Entries on where items appear:
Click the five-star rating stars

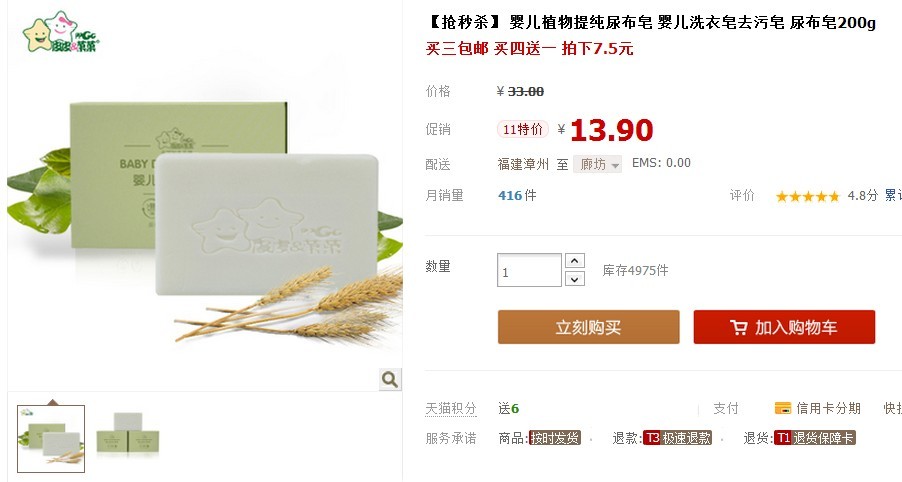click(x=808, y=197)
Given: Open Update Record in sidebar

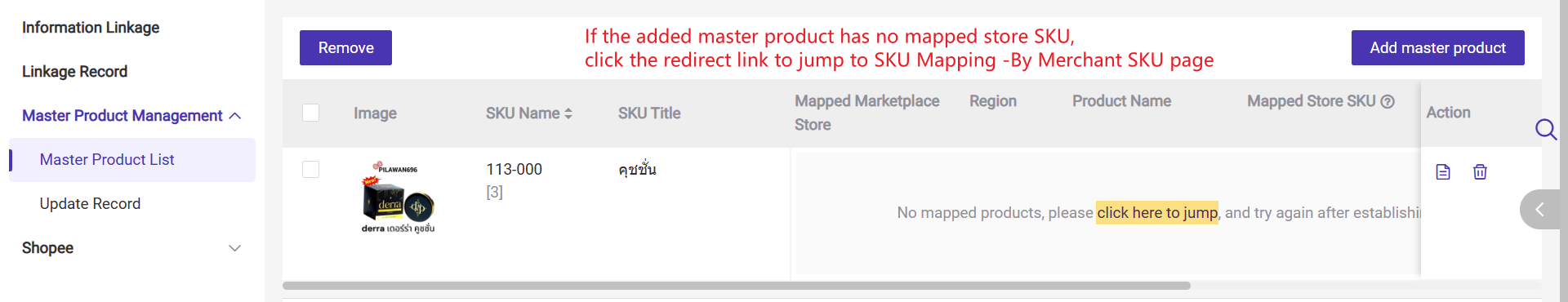Looking at the screenshot, I should 90,204.
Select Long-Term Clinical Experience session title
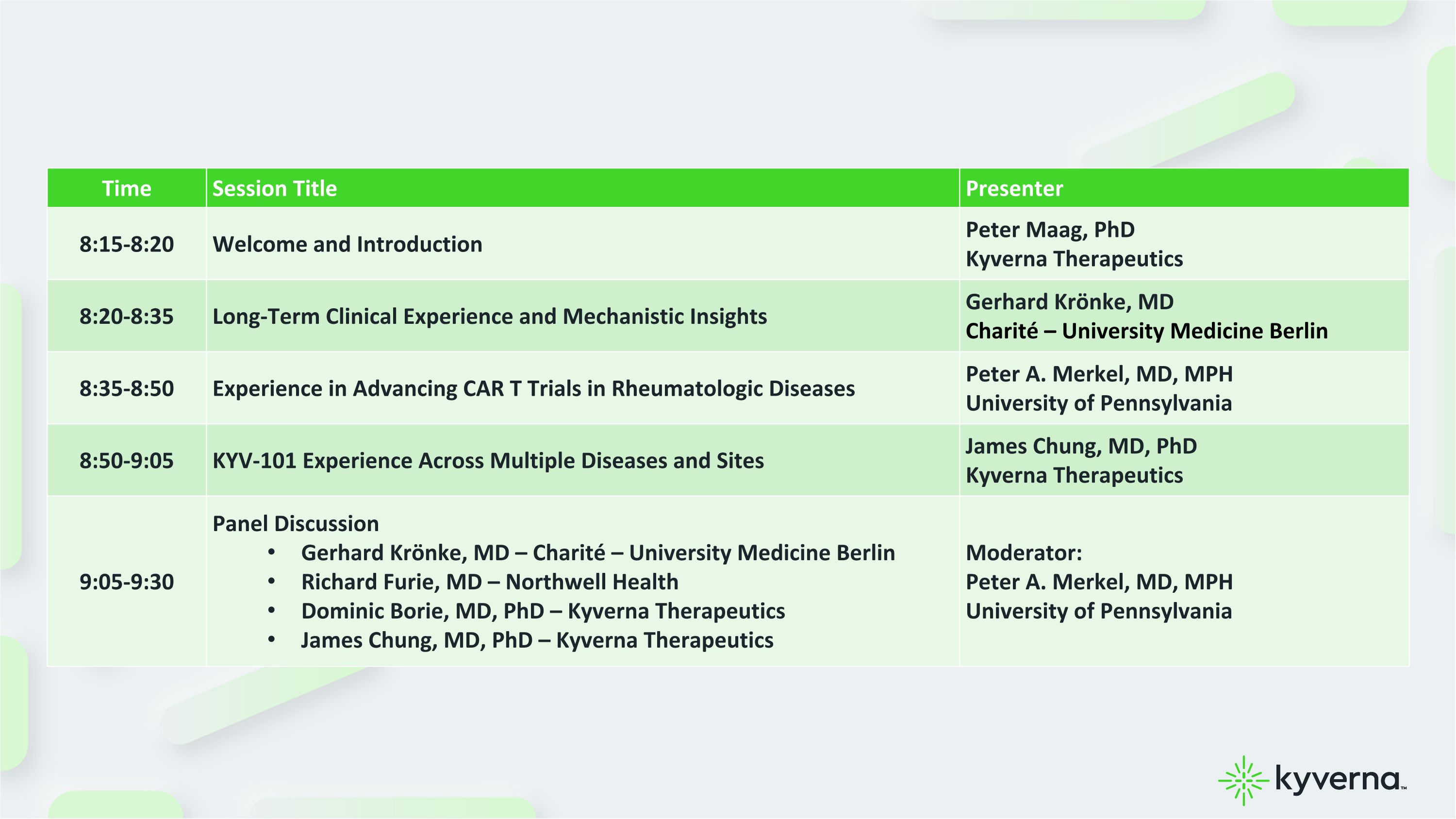The image size is (1456, 819). [490, 316]
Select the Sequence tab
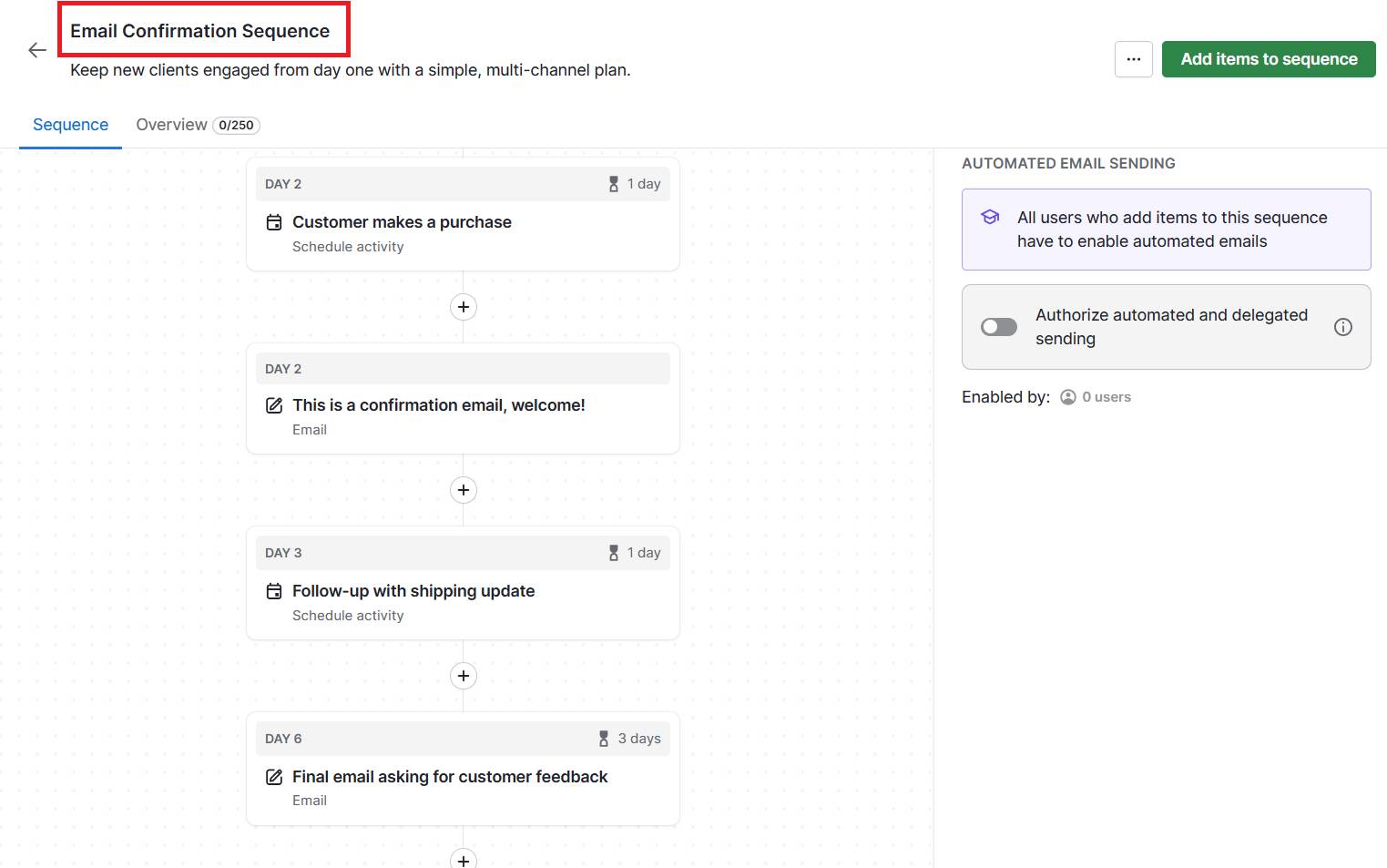This screenshot has height=868, width=1387. click(70, 125)
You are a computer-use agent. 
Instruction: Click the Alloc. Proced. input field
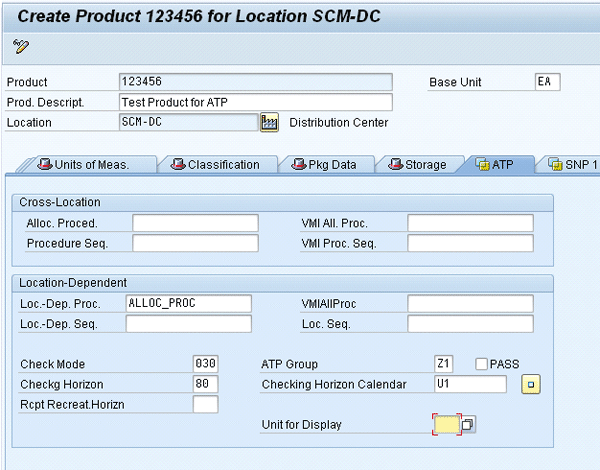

=== Directions for this task ===
Extract every line of text from the records above, reproducing each one verbatim and omitting the pictures.

=== Exercise response ===
Click the five-star rating stars

click(x=808, y=197)
Given: Open Update Record in sidebar

Looking at the screenshot, I should 90,204.
Select Long-Term Clinical Experience session title
The image size is (1456, 819). [490, 316]
Select the Sequence tab
This screenshot has height=868, width=1387. click(70, 125)
You are a computer-use agent. 
Instruction: Click the Alloc. Proced. input field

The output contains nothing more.